Automated text analysis: Who is the threatening minority?

By Christa Brelsford, Chico Camargo and Teun Cuijpers

News media serves as a window into the society its readership represents. A newspaper’s description of a social group both demonstrates and constructs perceptions of that group within its audience. Understanding long-term trends or spatial differences in the representation of minority groups in news media can contribute to ongoing theoretical debates about the role and perception of minority groups in society. This has been discussed by Esther Greussing and Hajo G. Boomgaarden in a 2017 article analyzing the 2015 refugee crisis in Europe, as well as by Erik Bleich, Hasher Nisar and Rama Abdelhamid in a 2016 article which uses New York Times headlines to consider the effect of terrorist events on media portrayals of Islam and Muslims. 

Automated text analysis of media corpora can contribute to systematic and empirical strategies for following representation of different groups in the media. This method allows studies to incorporate thousands of articles, over long time periods, and across different newspapers, languages, and media audiences—including extension to comparisons between print and digital media. Similarly, the scale at which automated text analysis can work makes it possible to explore intersectional perspectives on social groups, such as looking at female, ethnic or religious minorities.

In a 2015 article in the Journal of Ethnic Migration Studies, Erik Bleich, Irene Bloemraad, and Els de Graauw call for exactly this type of research, even though these scholars acknowledge that automated analysis will lose much of the theoretical and narrative richness of traditional analytical methods. They also have some concern regarding the potential difficultly of applying these tools.

In a 12 hour long ‘Datathon’ at the International Conference on Computational Social Science at Kellogg Northwestern in July 2018, we demonstrated that automated text analysis methods can quickly and easily be applied to a broad corpus of news media in order to identify trends in sentiment regarding national origin and religion. We aimed to discover whether western attitudes toward different nationalities have changed over time, as described in news media. For this purpose, we used corpora from both the New York Times, an American daily newspaper, and Der Spiegel, a German weekly magazine.

Initially, we identified a list of 27 countries from all continents, including Germany and USA, to be tracked over time. We used the New York Times API to acquire articles mentioning these countries, and scraped the Der Spiegel website for their articles ranging from 1950 to 2015. For each country, we collected 10 articles from the New York Times containing the country name for each 5-year time period between 1950 and 2015, totaling 3,780 articles. Similarly, we selected all articles published in Der Spiegel between 1947 and 2016 which mention at least one of the selected countries.

After selecting these articles by time series, we operationalized attitudes present in the text as sentiment, measured with SentiStrength. This tool, developed by Mike Thelwall, provides word-level positivity and negativity scores for short texts, as described in a 2017 chapter in Cyberemotions. We applied this tool to all articles in both the American and German corpora, and aggregated positivity and negativity scores to 5-year periods for American articles, and 1-year periods for German articles.

We found that in general, text with the aforementioned country names did not develop to be more negative or positive over a period of approximately 70 years.
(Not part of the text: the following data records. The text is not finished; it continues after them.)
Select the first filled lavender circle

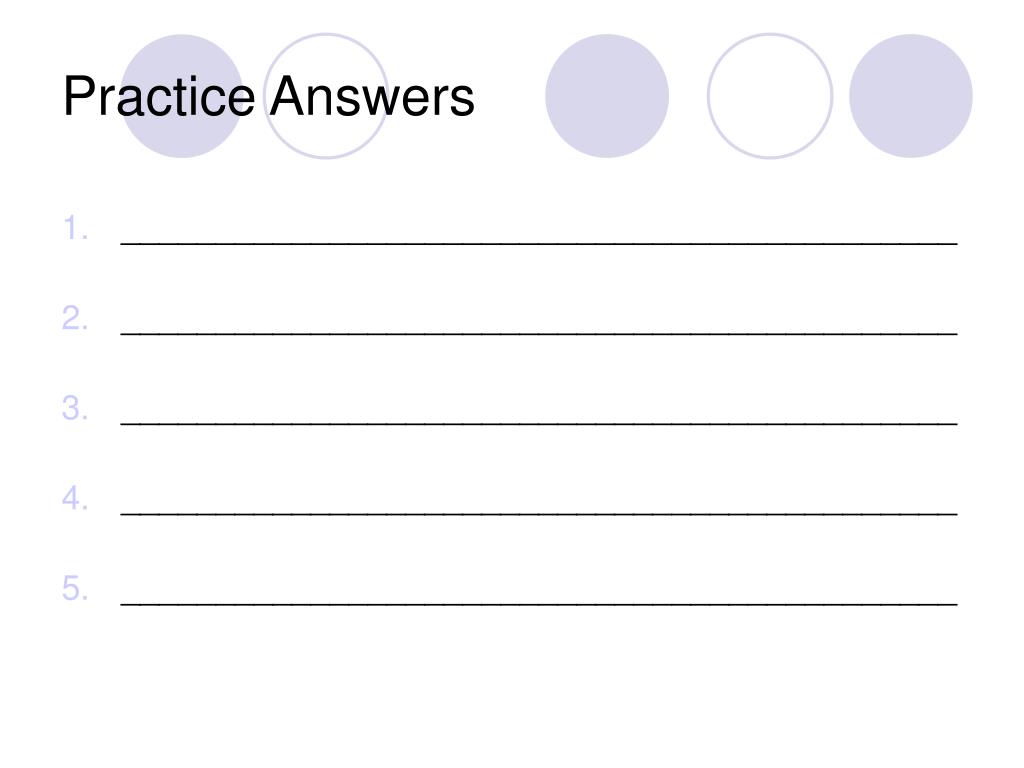coord(182,96)

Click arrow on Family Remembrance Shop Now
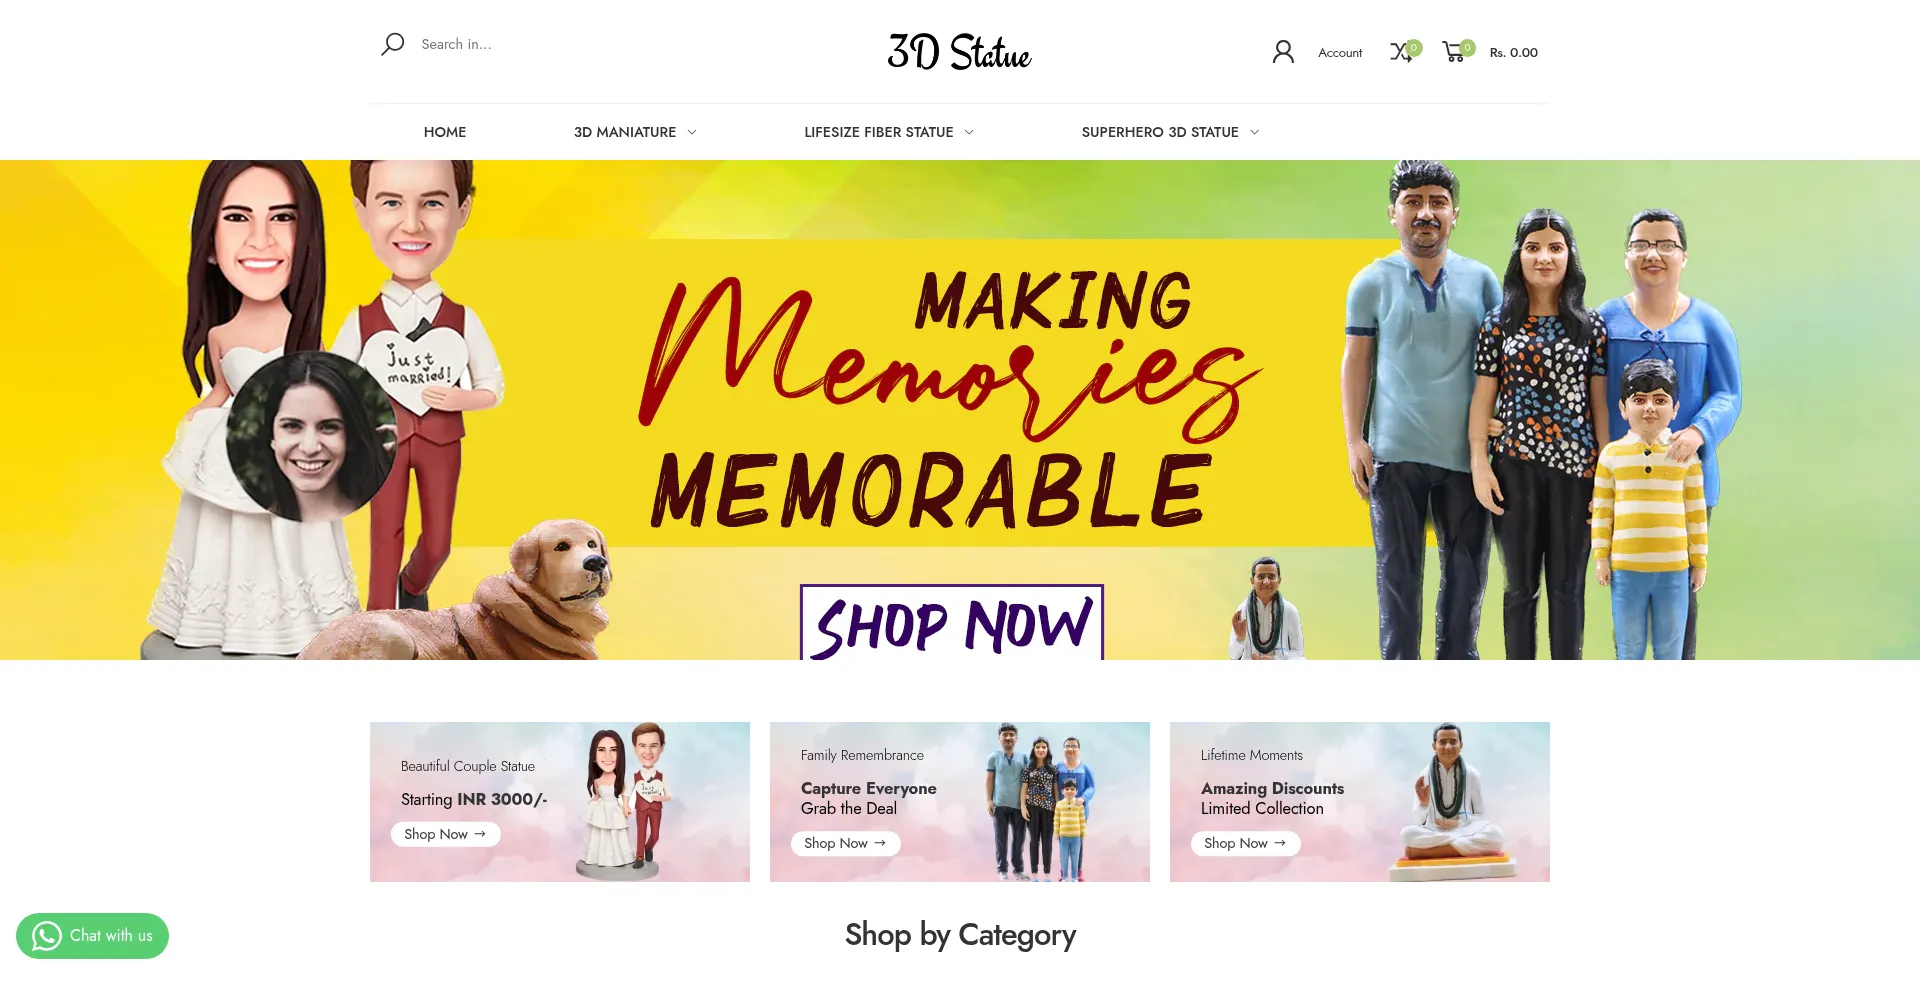(880, 844)
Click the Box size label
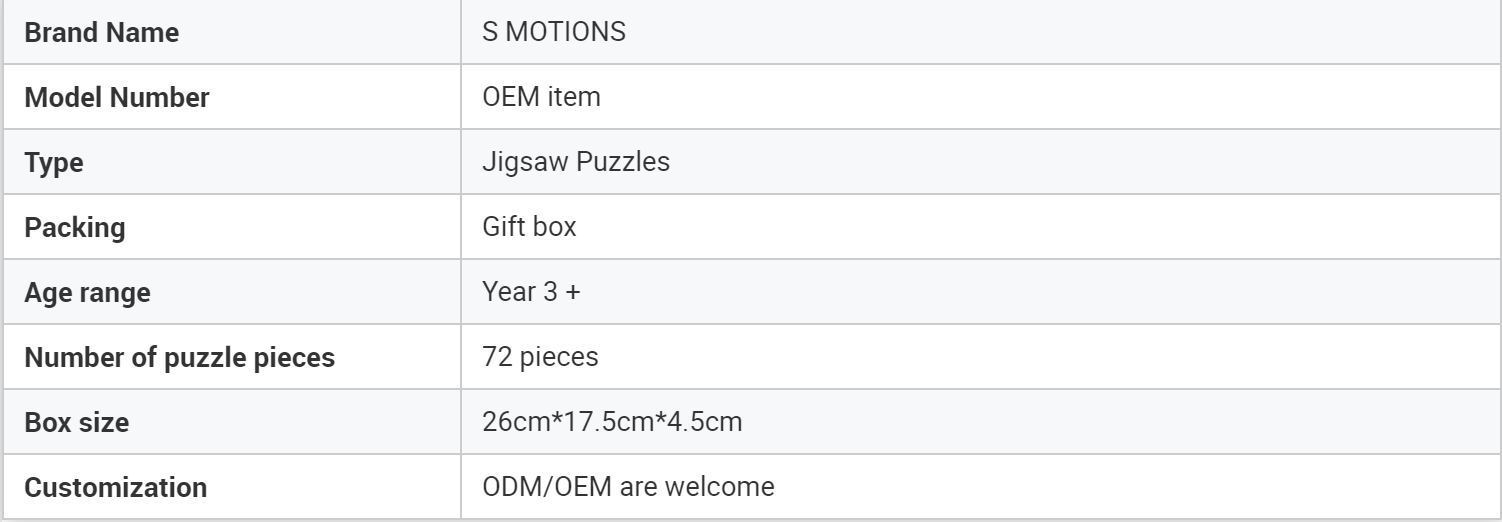Viewport: 1502px width, 522px height. (77, 423)
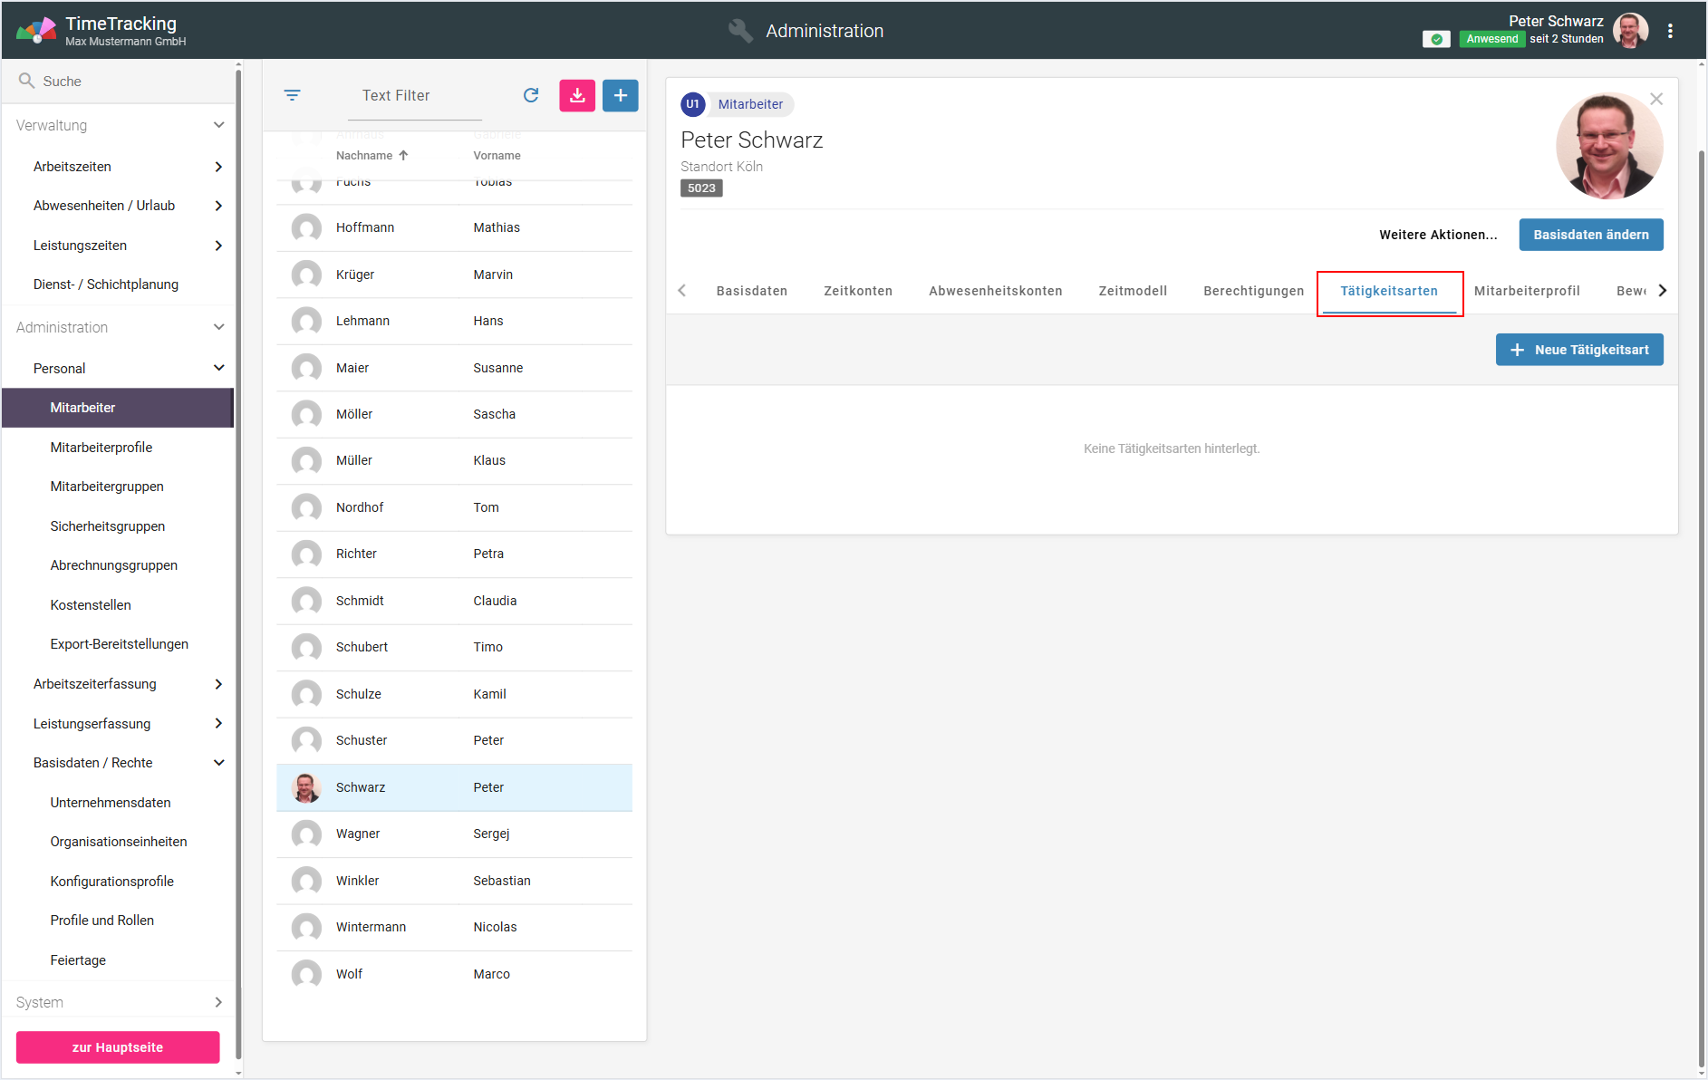This screenshot has width=1708, height=1080.
Task: Switch to the Zeitkonten tab
Action: 857,291
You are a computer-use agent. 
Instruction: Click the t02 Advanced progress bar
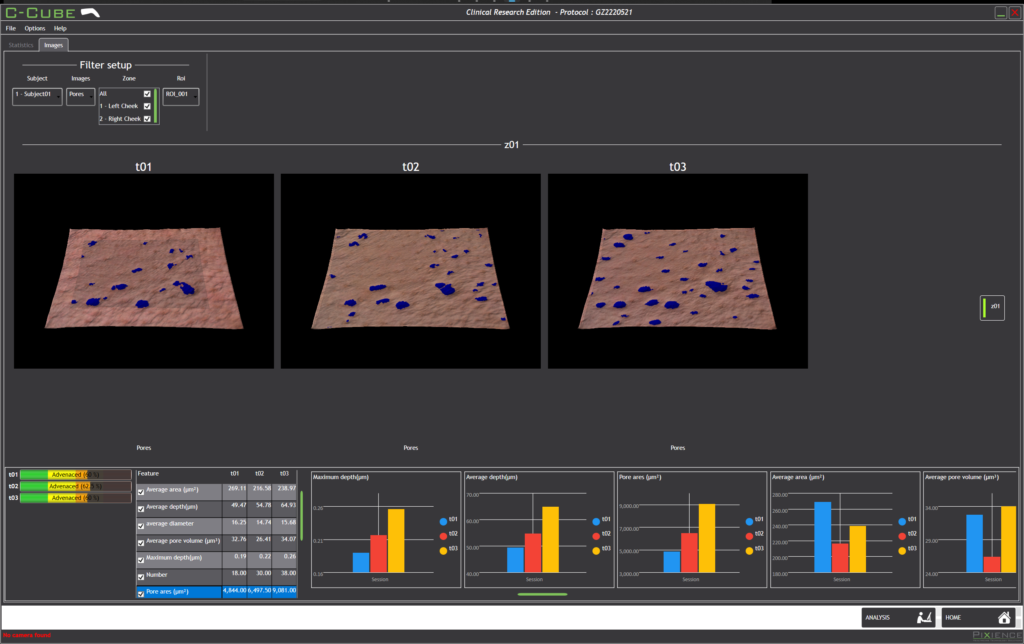(x=75, y=486)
However, we found some exceptions; for example, in Der Spiegel, Germans talked more positively about Germany as years increased. More interestingly though, we used the aforementioned method to examine attitudes toward different religions. We found that sentiment towards Christianity remained stable over time. However, we encountered a positive trend in the sentiment towards Judaism, and a negative trend in the sentiment regarding Islam.


Following our sentiment analysis, we also applied word embedding methods to our datasets. Word embedding is a name for a number of linguistic tools which map words and phrases from a document to vectors of real numbers, which allow the application of geometric tools of data analysis. The core idea behind word embedding is that similar words should map to similar vectors, and one can measure the distance between different vectors as a proxy for the similarity in meaning between the two corresponding words. Words such as “cat” and “kitten”, for example, would be closer than “cat” and “umbrella”.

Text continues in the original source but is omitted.